Zielman is eigenlijk ‘zielvrouw’

Bijna 10 jaar werkt Marieke Zielman-van Popta als gespecialiseerd verpleegkundige oncologie op de oncologische dagbehandeling van Ziekenhuis Gelderse Vallei. Hier zijn de meeste kankerpatiënten, noodgedwongen, kind aan huis om hun chemokuur te krijgen.
Marieke doet haar naam eer aan en is er voor de zielen met kanker die daar binnenstappen. Juist die begeleiding van al die verschillende mensen die soms geheel ontredderd en dan weer heel veerkrachtig zijn, past haar als geen ander.

De aanleiding is Wereldkankerdag, doen jullie daar wat aan?

‘Welnee, voor ons is het elke dag Wereldkankerdag.
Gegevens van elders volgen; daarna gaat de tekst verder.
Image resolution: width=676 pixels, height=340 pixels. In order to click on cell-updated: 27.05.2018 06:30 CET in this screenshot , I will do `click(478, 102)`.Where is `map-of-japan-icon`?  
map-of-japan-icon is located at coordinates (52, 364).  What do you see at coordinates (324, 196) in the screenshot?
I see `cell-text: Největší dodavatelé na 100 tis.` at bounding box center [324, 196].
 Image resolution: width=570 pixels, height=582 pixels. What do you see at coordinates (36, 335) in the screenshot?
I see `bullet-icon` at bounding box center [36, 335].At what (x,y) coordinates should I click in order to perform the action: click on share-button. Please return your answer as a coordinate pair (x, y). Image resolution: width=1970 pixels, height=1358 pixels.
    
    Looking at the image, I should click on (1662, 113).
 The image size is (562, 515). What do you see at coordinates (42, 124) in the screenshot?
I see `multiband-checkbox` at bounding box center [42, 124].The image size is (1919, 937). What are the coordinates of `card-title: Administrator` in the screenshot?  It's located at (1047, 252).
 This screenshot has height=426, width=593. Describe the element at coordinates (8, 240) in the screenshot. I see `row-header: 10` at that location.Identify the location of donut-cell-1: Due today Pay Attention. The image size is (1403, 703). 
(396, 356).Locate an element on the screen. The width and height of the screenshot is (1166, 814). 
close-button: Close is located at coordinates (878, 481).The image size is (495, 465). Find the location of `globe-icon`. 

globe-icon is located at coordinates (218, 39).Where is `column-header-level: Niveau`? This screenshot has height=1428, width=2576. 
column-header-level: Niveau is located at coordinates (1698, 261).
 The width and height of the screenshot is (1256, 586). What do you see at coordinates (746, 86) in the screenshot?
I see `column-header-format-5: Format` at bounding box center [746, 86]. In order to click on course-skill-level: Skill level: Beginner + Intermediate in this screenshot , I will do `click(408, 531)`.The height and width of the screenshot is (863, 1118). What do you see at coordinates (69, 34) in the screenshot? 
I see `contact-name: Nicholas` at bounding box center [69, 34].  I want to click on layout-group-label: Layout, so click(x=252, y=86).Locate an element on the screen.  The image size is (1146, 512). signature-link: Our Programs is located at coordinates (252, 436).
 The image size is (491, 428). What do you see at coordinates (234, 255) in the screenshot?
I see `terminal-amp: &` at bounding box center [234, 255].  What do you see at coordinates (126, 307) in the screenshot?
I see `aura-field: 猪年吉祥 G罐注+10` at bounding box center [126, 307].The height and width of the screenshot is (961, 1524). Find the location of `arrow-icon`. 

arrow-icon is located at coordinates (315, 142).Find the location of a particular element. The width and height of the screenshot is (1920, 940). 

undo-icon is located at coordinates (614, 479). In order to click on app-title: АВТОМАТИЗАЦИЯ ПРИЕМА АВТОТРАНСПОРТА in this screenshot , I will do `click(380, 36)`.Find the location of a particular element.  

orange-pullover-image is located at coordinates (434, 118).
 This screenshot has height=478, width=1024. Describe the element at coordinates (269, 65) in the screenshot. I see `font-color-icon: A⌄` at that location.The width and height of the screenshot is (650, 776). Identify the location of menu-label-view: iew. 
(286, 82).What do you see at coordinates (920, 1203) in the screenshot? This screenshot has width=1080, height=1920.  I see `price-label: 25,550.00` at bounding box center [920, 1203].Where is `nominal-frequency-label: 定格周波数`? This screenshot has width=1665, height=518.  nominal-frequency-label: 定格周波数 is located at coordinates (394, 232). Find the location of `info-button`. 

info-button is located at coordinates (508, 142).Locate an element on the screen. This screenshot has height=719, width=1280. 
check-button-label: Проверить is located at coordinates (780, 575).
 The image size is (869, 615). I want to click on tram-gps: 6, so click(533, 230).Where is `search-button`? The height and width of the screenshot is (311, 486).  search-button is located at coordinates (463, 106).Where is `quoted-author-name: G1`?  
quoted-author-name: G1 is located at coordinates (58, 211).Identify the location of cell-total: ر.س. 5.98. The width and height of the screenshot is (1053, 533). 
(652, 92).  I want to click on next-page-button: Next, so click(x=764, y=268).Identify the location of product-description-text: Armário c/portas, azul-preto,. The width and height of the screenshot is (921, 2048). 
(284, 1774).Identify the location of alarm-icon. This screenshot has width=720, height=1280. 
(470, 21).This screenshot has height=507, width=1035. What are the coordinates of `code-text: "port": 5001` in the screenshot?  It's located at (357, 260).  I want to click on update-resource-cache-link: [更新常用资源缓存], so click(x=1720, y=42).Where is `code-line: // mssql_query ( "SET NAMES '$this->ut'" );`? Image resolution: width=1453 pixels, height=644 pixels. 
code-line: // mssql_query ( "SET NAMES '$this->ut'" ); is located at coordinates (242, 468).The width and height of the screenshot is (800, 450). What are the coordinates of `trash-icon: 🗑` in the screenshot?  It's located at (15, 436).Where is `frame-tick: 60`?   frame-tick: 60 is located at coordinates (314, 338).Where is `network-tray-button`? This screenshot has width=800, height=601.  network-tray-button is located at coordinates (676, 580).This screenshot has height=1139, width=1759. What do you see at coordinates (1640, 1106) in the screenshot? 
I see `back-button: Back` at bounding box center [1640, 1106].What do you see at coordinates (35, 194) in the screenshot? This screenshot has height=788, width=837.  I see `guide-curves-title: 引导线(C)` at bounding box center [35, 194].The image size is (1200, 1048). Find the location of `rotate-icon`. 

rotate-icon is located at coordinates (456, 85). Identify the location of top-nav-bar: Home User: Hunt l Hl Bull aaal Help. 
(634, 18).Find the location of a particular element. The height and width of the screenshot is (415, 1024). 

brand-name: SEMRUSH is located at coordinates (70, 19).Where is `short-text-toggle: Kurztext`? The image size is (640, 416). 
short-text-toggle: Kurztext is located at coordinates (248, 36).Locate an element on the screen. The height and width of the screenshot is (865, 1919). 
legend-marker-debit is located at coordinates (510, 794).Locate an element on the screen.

Met volle overgave geven we dagelijks de best mogelijke zorg. Dat krijgen we ook terug van onze patiënten, die waarderen het enorm wat we voor hen betekenen. Dat geeft ons vleugels. En taart. Ik denk dat wij wel de afdeling zijn waar het meeste gebak wordt gegeten.’

Hoe ben je hier terecht gekomen?

‘Na mijn opleiding heb ik eerst wat rondgezworven. Eerst kinder- en jeudpsychiatrie, toen de thuiszorg. Na een bijscholing over palliatieve zorg wist ik het! Toen heb ik twee jaar in het Radboud umc op de oncologieafdeling gewerkt, voor ik overstapte naar Ziekenhuis Gelderse Vallei. Ik woonde in Ede en hier kon ik ook de vervolgopleiding oncologie doen. We werken hier allround: ik doe intakegesprekken, sluit mensen aan op het infuus, geef voorlichting en ben soms de dagcoördinator. Het allermooiste van mijn vak vind ik de begeleiding van patiënten en hun naasten.’

Wat maakt die begeleiding speciaal?

‘Je leert hier de mensen in korte tijd heel goed kennen. Ze komen gespannen binnen. Vaak is hun eerste indruk: ‘Wat is het hier druk!’ Sommigen zijn gelaten, anderen willen koste wat het kost doorgaan. Sommigen zeggen ‘Voor mij hoeft het niet meer, ik vind het niet erg om dood te gaan’. Maar het perspectief voor de personen die ernaast staan, is anders. Die gaan iemand verliezen en moeten alleen verder.
Soms lijden mensen erg onder de behandeling. Of om de confrontatie met de jonge vrouw in de behandelstoel ernaast met een klein kind. Of met de buurman die palliatief behandeld wordt. Soms vinden mensen het hier fijn, juist omdat er wat aan de kanker wordt gedaan. Dan is het moeilijk om te stoppen met kuren. Je ziet hier mensen op hun slechtst, maar je ziet ook ieders veerkracht. Elke patiënt loopt zijn eigen pad, heeft zijn eigen manier van verwerken. Hoe je er ook mee omgaat, het is altijd goed. En daarbij vind ik het ook heel belangrijk om gewoon de mens achter de patiënt te blijven zien. Je bent meer dan je kanker.’

Wat leer je er zelf van?

‘Pluk de dag, dat is waar ik en mijn collega’s ons heel erg bewust van zijn. Niet wachten, maar gewoon doen. Ik heb zelf net een pre-master filosofie afgerond. Zoiets stel ik niet uit, ook al heb ik mijn werk en een druk gezin. Als mijn jongste naar school gaat, start ik met de master Praktische filosofie.’